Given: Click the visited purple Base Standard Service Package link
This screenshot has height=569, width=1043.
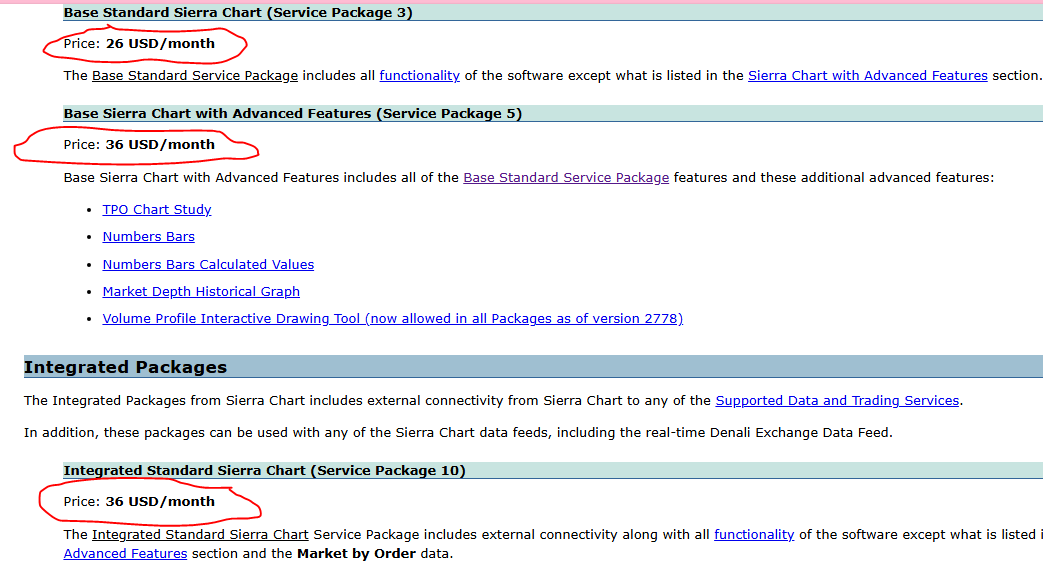Looking at the screenshot, I should pos(566,178).

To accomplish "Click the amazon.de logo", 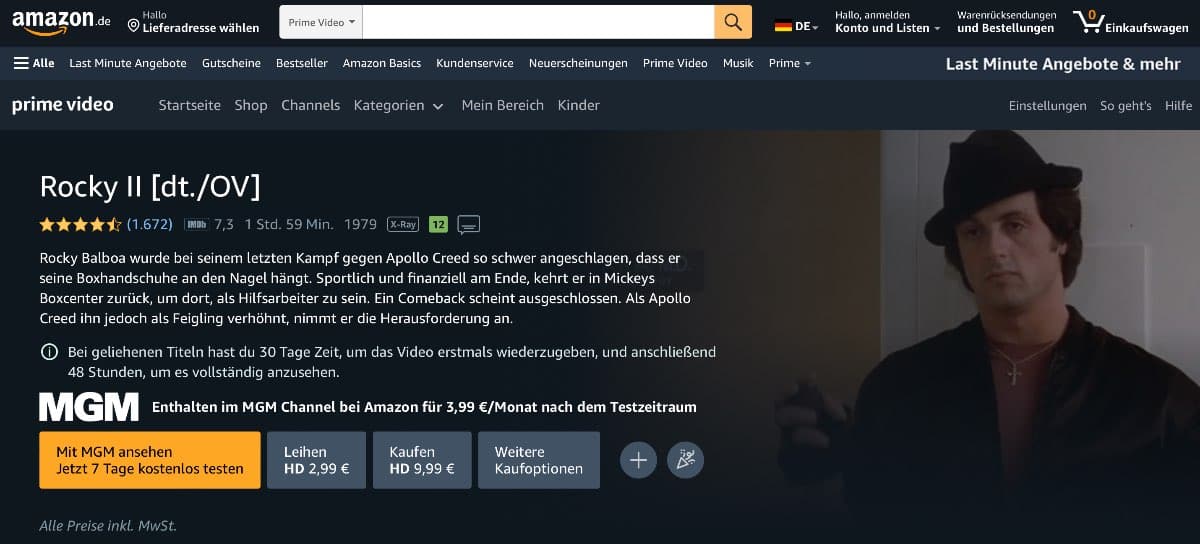I will 62,22.
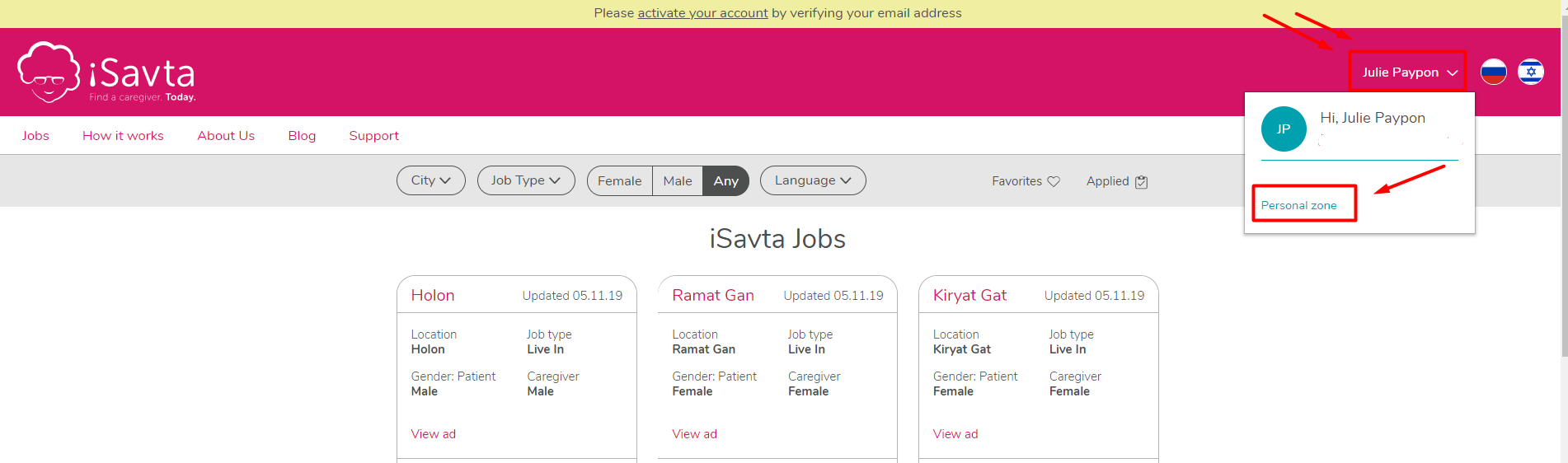Click the Personal zone link
Screen dimensions: 1568x463
[1298, 205]
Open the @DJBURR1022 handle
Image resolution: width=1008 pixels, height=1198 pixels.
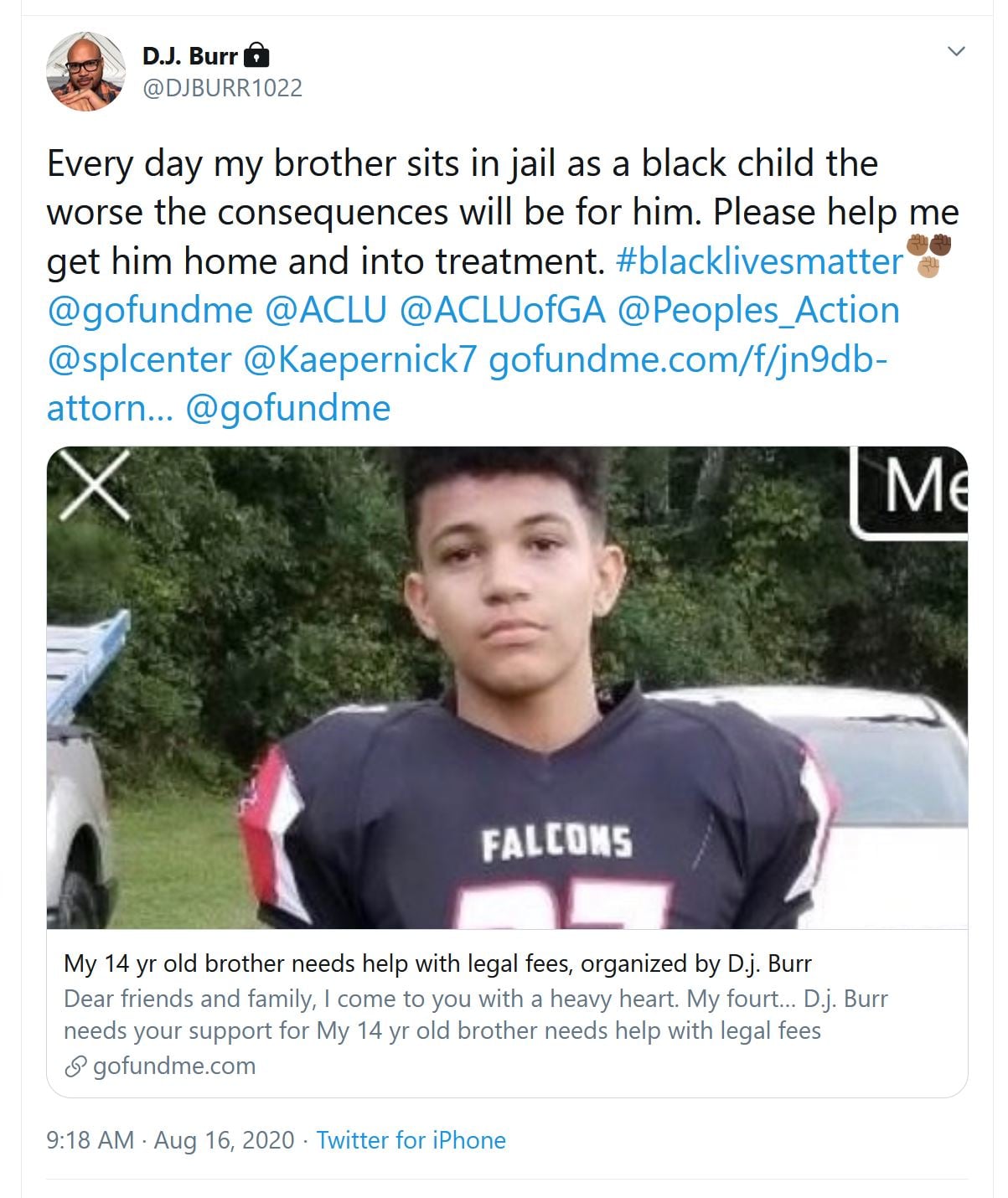[222, 88]
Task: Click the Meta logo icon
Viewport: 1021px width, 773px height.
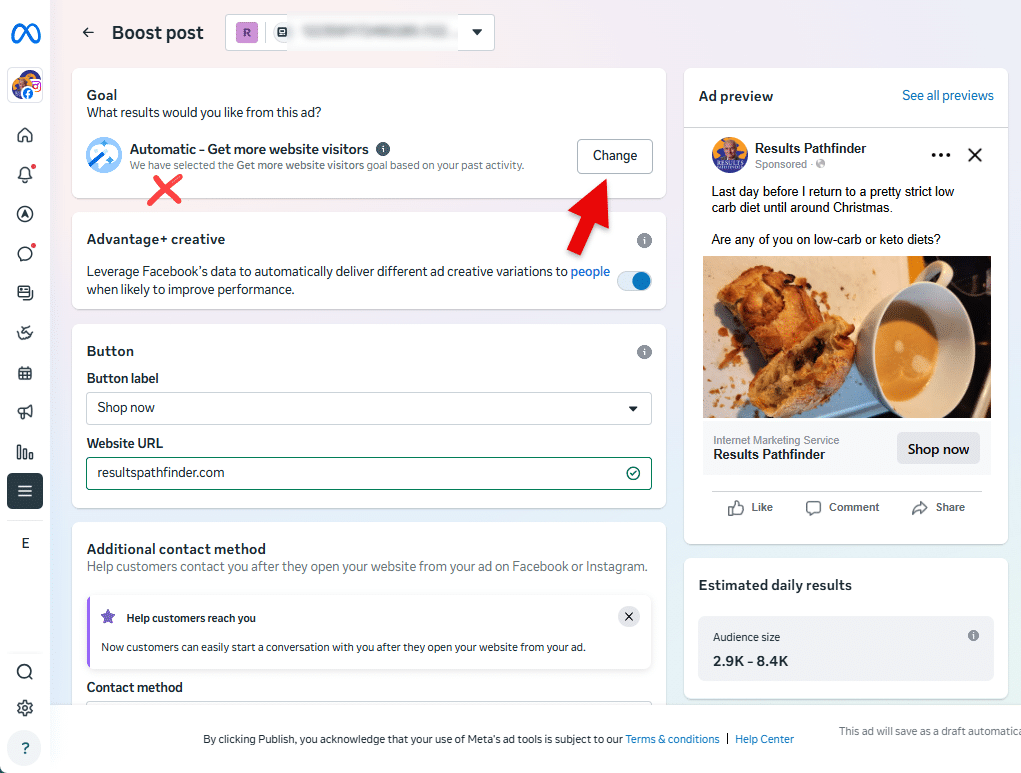Action: pos(25,34)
^^^^^^^^^^^^^^^^
**WORK REQUEST**
Leave out every picture, and repeat word for word only the lines from the one holding "Open the @DJBURR1022 handle" through the end of the entries above, both ends included.

**WRITTEN RESPONSE**
Open the @DJBURR1022 handle
Image resolution: width=1008 pixels, height=1198 pixels.
[222, 88]
Task: Click the Meta logo icon
Viewport: 1021px width, 773px height.
Action: pos(25,34)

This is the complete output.